These small utilities allow creating very lightweight job queue
systems which require no setup, maintenance, supervision, or any
long-running processes.

nq should run on any POSIX.1-2008 compliant system which also
provides a working flock(2). Tested on Linux 2.6.37, Linux 4.1,
OpenBSD 5.7, FreeBSD 10.1, NetBSD 7.0.2, Mac OS X 10.3 and
SmartOS joyent_20160304T005100Z.

The intended purpose is ad-hoc queuing of command lines (e.g. for
building several targets of a Makefile, downloading multiple files one
at a time, running benchmarks in several configurations, or simply as
a glorified nohup), but as any good Unix tool, it can be abused for
whatever you like.

Job order is enforced by a timestamp nq gets immediately when
started. Synchronization happens on file-system level. Timer
resolution is milliseconds. No sub-second file system time stamps are
required. Polling is not used. Exclusive execution is maintained
strictly.

Enforcing job order works like this:

  • every job has a flock(2)ed output file ala ,TIMESTAMP.PID
  • every job starts only after all earlier flock(2)ed files are unlocked
  • Why flock(2)? Because it locks the file handle, which is shared
    across exec(2) with the child process (the actual job), and it will
    unlock when the file is closed (usually when the job terminates).

You enqueue (get it?) new jobs using nq CMDLINE.... The job id is
output (unless suppressed using -q) and nq detaches immediately,
running the job in the background. STDOUT and STDERR are redirected
into the log file.

nq tries hard (but does not guarantee) to ensure the log file of the
currently running job has +x bit set. Thus you can use ls -F to get
a quick overview of the state of your queue.
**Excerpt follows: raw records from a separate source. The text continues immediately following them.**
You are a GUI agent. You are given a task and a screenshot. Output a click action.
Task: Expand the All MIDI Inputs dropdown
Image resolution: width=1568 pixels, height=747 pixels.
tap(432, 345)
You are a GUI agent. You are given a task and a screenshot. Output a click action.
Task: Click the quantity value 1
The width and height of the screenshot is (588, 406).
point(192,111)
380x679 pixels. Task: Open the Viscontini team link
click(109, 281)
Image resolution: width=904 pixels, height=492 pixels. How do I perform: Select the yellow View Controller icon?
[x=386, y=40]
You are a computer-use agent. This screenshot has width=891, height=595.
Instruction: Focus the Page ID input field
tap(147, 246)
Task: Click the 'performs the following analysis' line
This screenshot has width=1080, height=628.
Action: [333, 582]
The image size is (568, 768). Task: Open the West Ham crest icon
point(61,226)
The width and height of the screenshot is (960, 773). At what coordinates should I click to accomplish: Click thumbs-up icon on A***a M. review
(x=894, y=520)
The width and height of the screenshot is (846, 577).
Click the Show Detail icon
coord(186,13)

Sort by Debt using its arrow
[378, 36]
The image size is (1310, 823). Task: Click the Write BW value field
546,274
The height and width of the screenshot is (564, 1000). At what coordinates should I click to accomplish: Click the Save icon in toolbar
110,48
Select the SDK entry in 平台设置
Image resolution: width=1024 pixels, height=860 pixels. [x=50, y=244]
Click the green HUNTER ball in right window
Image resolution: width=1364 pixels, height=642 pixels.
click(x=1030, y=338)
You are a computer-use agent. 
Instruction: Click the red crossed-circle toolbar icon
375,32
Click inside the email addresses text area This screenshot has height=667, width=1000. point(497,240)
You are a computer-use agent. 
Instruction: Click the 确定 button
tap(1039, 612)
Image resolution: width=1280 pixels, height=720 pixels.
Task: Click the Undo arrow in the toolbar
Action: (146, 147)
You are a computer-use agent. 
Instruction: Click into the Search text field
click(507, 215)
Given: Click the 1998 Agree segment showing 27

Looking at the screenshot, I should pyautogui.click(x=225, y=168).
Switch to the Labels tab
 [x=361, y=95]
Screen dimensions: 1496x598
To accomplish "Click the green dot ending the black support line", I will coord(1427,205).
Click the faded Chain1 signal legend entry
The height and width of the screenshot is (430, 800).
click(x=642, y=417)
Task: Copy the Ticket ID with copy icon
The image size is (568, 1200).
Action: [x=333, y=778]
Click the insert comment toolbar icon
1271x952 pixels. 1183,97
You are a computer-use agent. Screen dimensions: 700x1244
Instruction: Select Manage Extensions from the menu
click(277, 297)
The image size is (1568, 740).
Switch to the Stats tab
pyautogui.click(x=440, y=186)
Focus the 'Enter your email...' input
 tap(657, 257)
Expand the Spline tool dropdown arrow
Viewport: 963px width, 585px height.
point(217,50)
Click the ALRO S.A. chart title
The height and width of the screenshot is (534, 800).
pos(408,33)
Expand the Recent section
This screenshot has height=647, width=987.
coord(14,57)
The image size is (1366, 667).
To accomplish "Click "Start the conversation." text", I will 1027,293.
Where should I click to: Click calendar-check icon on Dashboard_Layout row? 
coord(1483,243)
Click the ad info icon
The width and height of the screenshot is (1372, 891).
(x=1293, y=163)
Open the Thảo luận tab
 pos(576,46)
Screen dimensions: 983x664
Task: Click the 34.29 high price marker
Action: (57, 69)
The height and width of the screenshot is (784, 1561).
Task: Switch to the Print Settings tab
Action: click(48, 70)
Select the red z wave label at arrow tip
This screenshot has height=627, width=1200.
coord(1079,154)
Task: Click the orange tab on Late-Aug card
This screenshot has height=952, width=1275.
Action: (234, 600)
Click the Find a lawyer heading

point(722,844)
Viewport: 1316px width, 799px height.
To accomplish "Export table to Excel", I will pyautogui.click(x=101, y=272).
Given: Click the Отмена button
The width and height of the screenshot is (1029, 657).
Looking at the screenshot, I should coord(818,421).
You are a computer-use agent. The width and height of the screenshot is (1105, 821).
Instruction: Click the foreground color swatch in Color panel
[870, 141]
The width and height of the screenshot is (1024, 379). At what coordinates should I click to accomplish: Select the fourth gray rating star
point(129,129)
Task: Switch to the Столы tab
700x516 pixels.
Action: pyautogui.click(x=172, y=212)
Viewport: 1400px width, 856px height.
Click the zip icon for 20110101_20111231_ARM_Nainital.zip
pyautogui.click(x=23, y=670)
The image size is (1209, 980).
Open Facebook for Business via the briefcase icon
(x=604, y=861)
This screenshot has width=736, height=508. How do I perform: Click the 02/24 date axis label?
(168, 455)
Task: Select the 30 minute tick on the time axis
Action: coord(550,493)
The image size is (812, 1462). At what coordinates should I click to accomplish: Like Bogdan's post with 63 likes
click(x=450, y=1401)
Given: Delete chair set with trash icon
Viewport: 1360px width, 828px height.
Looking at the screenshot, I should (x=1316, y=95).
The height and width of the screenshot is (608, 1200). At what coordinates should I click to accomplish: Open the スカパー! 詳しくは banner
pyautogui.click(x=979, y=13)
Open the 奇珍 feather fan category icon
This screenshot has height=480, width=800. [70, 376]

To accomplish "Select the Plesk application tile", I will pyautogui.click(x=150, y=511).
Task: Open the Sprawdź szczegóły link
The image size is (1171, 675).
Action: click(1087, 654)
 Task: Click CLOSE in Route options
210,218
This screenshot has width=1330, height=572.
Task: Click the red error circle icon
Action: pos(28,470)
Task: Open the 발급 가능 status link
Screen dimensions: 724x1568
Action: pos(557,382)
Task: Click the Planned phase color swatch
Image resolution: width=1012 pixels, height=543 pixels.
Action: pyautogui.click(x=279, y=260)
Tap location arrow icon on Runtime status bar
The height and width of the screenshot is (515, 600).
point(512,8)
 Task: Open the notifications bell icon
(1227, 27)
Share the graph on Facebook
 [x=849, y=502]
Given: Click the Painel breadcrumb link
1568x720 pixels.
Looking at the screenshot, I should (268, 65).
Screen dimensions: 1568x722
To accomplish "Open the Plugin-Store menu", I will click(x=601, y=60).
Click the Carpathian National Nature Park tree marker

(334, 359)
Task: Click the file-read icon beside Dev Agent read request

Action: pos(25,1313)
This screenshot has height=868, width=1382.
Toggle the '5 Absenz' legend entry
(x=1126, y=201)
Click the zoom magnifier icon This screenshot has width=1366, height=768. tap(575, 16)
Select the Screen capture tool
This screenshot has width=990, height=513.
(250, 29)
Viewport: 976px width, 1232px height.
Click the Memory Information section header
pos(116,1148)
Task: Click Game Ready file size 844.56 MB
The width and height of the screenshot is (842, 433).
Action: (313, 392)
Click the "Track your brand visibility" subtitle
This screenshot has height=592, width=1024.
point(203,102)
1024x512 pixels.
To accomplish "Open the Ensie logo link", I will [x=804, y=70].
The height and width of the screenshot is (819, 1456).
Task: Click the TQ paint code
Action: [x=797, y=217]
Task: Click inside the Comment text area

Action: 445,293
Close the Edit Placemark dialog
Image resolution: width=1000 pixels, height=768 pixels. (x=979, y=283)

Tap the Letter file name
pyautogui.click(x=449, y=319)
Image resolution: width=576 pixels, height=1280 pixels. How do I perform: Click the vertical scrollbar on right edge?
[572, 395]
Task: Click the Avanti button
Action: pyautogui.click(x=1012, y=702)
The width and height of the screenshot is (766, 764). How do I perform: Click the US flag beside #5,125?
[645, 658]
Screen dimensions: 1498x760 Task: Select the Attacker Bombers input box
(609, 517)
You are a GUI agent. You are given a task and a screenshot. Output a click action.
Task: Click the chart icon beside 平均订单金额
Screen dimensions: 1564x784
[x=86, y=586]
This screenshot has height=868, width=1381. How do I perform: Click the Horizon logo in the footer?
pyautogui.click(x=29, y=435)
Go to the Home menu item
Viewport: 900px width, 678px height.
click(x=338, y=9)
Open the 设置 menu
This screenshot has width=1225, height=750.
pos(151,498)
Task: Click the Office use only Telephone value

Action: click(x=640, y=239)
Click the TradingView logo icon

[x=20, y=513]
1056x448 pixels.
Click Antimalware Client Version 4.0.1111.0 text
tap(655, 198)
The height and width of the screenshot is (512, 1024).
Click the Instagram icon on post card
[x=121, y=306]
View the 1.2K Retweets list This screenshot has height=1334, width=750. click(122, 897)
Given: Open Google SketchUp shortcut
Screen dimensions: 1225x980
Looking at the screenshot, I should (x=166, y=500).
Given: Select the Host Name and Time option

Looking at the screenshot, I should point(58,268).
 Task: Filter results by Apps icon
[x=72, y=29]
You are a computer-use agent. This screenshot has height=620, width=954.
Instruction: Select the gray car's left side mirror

The "file extension" of the log file is actually the PID, so you can
kill jobs easily. Before the job is started, it is the PID of nq,
so you can cancel a queued job by killing it as well.

Due to the initial exec line in the log files, you can resubmit a
job by executing it as a shell command file, i.e. running sh $jobid.

You can wait for jobs to finish using nq -w, possibly listing job
ids you want to wait for; the default is all of them. Likewise, you
can test if there are jobs which need to be waited upon using -t.

By default, job ids are per-directory, but you can set $NQDIR to put
them elsewhere. Creating nq wrappers setting $NQDIR to provide
different queues for different purposes is encouraged.

All these operations take worst-case quadratic time in the amount of
lock files produced, so you should clean them regularly.

Examples

Build targets clean, depends, all, without occupying the terminal:

% nq make clean
% nq make depends
% nq make all
% fq
... look at output, can interrupt with C-c any time
without stopping the build ...

Simple download queue, accessible from multiple terminals:

% mkdir -p /tmp/downloads
% alias qget='NQDIR=/tmp/downloads nq wget'
% alias qwait='NQDIR=/tmp/downloads fq -q'
window1% qget http://mymirror/big1.iso
window2% qget http://mymirror/big2.iso
window3% qget http://mymirror/big3.iso
% qwait
... wait for all downloads to finish ...

As nohup replacement (The benchmark will run in background, every run
gets a different output file, and the command line you ran is logged
too.):

% ssh remote
remote% nq ./run-benchmark
,14f6f3034f8.17035
remote% ^D
% ssh remote
remote% fq
... see output, fq exits when job finished ...

Assumptions

nq will only work correctly when:

  • $NQDIR (respectively .) is writable.
  • flock(2) works in $NQDIR (respectively .).
  • gettimeofday behaves monotonic (using CLOCK_MONOTONIC would
    create confusing file names). Else job order can be confused and
    multiple tasks can run at once due to race conditions.
  • No other programs put files matching ,* into $NQDIR (respectively .).

nq helpers

Two helper programs are provided:

fq outputs the log of the currently running jobs, exiting when the
jobs are done. If no job is running, the output of the last job is
shown. fq -a shows the output of all jobs, fq -q only shows one
line per job. fq uses inotify on Linux and falls back to polling
for size change else. (fq.sh is a similar tool, not quite as robust,
implemented as shell-script calling tail.)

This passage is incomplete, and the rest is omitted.